## EXERCISE DIRECTIONS
Go through the data and report each line that holds the string "value".

## RECORDS FOR THIS EXERCISE
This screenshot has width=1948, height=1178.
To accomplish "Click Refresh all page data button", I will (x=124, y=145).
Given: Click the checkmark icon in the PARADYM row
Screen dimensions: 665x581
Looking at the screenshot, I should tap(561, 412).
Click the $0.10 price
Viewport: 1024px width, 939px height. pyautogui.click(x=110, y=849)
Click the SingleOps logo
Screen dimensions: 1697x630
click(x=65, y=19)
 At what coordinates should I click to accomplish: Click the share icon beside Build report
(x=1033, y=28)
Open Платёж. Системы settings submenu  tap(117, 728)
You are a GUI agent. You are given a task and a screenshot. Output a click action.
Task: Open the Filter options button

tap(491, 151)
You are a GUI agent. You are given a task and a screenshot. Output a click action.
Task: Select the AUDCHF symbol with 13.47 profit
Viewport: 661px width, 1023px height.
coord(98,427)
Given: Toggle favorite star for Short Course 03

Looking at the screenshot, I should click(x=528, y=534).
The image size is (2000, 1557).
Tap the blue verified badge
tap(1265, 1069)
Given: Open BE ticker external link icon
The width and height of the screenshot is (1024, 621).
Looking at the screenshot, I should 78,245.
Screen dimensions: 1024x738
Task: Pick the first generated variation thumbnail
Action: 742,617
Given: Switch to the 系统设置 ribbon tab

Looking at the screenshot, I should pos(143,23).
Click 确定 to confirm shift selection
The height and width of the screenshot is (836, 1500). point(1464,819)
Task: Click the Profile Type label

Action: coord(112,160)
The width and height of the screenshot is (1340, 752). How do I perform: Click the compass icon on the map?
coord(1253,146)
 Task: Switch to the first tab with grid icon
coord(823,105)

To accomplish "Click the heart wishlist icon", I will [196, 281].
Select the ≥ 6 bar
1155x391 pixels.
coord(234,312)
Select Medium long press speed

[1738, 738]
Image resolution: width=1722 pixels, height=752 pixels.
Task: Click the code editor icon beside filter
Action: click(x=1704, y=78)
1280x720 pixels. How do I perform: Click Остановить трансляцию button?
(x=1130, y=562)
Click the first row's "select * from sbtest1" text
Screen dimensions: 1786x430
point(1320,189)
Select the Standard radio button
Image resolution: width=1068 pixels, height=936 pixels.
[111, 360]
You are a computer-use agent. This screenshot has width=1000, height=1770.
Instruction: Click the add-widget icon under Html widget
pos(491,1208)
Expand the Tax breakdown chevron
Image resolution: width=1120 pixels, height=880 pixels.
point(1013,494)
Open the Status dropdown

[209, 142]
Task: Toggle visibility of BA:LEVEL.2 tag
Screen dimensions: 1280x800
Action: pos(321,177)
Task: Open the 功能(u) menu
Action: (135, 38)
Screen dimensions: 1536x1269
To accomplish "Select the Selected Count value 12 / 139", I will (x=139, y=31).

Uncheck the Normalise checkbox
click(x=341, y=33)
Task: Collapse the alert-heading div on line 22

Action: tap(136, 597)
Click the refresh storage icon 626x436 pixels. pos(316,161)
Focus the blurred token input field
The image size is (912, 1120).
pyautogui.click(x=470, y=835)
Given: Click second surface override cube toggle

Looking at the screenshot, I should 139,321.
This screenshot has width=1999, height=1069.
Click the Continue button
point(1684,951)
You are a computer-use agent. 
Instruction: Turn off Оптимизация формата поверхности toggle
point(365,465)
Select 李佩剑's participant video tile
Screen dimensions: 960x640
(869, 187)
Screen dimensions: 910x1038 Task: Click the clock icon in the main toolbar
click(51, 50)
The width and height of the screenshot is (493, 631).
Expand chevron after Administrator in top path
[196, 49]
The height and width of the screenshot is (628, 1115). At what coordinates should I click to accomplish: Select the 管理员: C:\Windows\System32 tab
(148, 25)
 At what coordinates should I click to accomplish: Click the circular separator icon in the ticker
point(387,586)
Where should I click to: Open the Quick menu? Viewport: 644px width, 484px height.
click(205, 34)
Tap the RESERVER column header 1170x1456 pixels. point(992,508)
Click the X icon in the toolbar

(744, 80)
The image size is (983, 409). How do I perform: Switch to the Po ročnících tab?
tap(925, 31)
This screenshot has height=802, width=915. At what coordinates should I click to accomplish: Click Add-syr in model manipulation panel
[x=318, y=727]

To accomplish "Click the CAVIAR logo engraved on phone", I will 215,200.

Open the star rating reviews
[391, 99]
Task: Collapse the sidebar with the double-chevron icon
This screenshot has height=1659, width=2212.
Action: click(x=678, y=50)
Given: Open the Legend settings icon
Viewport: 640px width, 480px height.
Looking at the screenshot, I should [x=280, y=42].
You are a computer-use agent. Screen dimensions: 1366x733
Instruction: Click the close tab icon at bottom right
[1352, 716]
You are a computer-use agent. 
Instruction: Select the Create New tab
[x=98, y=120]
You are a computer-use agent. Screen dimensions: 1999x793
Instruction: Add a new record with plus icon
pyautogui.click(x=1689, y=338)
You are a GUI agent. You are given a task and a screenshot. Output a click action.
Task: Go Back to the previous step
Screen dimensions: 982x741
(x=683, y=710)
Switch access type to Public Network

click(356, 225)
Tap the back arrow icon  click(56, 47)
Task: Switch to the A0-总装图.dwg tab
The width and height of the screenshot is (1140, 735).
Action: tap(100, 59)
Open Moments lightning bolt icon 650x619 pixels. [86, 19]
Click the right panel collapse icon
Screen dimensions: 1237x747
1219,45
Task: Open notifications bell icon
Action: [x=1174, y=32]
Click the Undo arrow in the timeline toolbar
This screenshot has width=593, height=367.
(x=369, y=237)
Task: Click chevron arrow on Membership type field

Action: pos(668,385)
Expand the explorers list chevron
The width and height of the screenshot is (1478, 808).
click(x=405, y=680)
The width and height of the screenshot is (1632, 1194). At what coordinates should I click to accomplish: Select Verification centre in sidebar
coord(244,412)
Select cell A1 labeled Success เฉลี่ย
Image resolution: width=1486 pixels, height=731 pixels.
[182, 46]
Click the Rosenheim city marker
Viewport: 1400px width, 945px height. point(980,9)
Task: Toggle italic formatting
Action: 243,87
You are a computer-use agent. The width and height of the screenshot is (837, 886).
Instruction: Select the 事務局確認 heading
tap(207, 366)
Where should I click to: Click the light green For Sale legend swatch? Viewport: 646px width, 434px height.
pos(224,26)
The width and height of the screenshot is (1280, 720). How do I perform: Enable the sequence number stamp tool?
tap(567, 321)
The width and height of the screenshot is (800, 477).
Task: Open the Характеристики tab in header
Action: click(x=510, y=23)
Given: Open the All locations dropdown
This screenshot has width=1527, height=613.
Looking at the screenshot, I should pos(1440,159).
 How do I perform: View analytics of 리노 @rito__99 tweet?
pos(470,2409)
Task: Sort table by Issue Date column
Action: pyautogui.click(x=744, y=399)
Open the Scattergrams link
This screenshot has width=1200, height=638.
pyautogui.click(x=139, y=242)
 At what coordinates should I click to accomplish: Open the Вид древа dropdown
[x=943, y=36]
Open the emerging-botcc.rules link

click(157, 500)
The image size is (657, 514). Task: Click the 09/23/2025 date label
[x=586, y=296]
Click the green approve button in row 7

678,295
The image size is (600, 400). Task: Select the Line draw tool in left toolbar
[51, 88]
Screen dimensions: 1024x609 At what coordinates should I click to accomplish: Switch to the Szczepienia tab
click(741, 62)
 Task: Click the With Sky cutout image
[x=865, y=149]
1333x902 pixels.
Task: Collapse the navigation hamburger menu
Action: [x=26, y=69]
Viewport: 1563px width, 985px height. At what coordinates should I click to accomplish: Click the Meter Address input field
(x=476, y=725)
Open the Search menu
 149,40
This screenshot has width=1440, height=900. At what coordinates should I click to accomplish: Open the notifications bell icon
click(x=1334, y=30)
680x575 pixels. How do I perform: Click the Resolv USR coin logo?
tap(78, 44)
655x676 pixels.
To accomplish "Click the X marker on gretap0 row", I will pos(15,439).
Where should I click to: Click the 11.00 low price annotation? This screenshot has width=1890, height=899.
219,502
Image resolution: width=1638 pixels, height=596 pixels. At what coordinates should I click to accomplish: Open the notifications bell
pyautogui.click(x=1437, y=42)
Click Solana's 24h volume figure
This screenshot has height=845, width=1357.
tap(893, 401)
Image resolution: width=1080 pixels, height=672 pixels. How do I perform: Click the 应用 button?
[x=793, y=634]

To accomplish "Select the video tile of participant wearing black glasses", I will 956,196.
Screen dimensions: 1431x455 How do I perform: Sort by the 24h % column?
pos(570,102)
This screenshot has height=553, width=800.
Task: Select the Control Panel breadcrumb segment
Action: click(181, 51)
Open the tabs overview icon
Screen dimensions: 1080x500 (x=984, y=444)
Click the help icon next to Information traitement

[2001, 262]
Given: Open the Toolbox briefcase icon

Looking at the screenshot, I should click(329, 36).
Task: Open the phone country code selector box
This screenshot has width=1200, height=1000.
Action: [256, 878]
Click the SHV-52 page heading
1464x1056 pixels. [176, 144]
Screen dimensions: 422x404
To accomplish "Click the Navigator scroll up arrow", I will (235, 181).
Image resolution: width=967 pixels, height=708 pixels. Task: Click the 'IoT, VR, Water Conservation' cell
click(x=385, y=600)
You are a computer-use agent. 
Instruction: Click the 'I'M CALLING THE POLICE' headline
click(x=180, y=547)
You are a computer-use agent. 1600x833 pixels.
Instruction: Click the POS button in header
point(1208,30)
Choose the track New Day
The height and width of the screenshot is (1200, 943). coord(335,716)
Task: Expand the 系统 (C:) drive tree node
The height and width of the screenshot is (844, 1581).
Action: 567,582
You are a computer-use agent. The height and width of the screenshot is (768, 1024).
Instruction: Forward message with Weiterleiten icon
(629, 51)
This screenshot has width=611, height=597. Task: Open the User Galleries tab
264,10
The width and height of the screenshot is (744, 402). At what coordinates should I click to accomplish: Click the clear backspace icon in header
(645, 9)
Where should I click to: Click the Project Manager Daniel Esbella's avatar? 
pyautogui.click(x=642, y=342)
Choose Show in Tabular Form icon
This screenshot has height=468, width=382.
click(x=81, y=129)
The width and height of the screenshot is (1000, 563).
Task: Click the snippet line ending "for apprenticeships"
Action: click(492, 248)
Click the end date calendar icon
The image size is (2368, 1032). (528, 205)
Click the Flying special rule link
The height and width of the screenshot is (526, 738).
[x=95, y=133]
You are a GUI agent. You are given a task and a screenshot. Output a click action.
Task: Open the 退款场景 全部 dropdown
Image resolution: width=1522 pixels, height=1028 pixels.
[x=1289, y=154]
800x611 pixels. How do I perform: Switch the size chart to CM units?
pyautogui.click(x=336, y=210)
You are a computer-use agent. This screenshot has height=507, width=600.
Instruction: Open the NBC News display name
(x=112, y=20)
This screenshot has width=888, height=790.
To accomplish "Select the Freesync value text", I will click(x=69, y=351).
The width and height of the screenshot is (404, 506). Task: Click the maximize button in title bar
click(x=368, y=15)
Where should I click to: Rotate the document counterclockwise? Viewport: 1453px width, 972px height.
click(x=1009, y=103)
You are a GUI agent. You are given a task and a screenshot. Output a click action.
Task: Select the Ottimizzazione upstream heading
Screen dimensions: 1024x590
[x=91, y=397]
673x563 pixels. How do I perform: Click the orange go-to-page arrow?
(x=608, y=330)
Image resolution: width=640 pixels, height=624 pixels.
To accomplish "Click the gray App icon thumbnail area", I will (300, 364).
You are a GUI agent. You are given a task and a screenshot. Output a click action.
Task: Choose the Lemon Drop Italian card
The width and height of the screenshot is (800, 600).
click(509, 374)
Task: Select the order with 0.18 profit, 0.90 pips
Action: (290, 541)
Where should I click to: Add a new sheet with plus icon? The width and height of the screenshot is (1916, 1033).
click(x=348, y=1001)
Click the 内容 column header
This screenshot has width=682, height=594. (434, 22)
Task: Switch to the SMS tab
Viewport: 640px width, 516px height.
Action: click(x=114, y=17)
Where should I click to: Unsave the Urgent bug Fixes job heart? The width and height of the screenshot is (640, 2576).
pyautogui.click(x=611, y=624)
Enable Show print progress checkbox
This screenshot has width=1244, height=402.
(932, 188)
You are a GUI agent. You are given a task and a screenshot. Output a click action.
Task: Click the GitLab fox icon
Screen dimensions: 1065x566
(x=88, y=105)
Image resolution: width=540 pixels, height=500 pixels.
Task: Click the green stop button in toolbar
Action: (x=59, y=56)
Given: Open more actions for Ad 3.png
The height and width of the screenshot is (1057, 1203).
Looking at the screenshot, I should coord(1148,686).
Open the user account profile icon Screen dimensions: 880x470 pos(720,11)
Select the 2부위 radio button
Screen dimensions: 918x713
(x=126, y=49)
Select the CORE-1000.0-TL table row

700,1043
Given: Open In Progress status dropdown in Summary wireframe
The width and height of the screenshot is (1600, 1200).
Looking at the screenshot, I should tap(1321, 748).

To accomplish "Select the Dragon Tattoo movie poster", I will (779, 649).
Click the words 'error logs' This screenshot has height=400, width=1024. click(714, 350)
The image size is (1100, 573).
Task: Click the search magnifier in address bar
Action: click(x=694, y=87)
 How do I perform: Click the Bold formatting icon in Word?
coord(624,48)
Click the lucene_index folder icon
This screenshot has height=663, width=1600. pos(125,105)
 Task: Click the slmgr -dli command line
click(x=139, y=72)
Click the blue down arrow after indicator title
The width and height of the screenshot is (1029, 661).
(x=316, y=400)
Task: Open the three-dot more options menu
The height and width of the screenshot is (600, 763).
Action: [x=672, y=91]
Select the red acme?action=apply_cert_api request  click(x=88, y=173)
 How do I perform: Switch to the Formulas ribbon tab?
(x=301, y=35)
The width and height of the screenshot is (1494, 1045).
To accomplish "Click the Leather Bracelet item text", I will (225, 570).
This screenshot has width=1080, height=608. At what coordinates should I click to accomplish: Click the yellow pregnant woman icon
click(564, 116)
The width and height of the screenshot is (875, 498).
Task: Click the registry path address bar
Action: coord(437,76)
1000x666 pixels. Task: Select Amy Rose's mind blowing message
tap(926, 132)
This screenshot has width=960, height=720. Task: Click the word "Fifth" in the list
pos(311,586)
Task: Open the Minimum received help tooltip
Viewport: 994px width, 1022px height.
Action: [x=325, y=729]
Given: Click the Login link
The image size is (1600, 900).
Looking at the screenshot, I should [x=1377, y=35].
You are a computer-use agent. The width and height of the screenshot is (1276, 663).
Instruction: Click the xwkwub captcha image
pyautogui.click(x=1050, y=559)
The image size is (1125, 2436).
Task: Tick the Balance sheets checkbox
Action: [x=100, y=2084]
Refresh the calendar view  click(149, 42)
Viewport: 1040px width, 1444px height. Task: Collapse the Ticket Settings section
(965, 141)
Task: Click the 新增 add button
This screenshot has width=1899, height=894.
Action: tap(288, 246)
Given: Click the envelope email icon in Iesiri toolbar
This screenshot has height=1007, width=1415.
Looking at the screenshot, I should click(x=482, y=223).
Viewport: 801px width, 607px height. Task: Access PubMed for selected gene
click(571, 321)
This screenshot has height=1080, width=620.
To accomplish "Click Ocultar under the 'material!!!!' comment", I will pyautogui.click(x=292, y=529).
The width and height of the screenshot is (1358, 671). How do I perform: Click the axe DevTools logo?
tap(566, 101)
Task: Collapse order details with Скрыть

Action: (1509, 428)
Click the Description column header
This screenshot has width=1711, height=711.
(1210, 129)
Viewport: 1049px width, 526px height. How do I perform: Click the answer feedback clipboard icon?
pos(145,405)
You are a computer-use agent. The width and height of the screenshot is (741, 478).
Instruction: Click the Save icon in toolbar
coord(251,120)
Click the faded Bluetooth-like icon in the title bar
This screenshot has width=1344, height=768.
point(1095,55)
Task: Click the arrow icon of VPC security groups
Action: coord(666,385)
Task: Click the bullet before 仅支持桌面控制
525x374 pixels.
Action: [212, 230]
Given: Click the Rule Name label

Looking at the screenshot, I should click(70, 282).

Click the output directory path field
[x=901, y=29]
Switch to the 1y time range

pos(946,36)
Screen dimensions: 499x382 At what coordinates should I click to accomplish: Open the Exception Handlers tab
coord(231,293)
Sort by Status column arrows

## RESULT FOR THIS EXERCISE
To accomplish "Select the Selected Count value 12 / 139", I will (x=139, y=31).
To accomplish "Select the Freesync value text", I will click(x=69, y=351).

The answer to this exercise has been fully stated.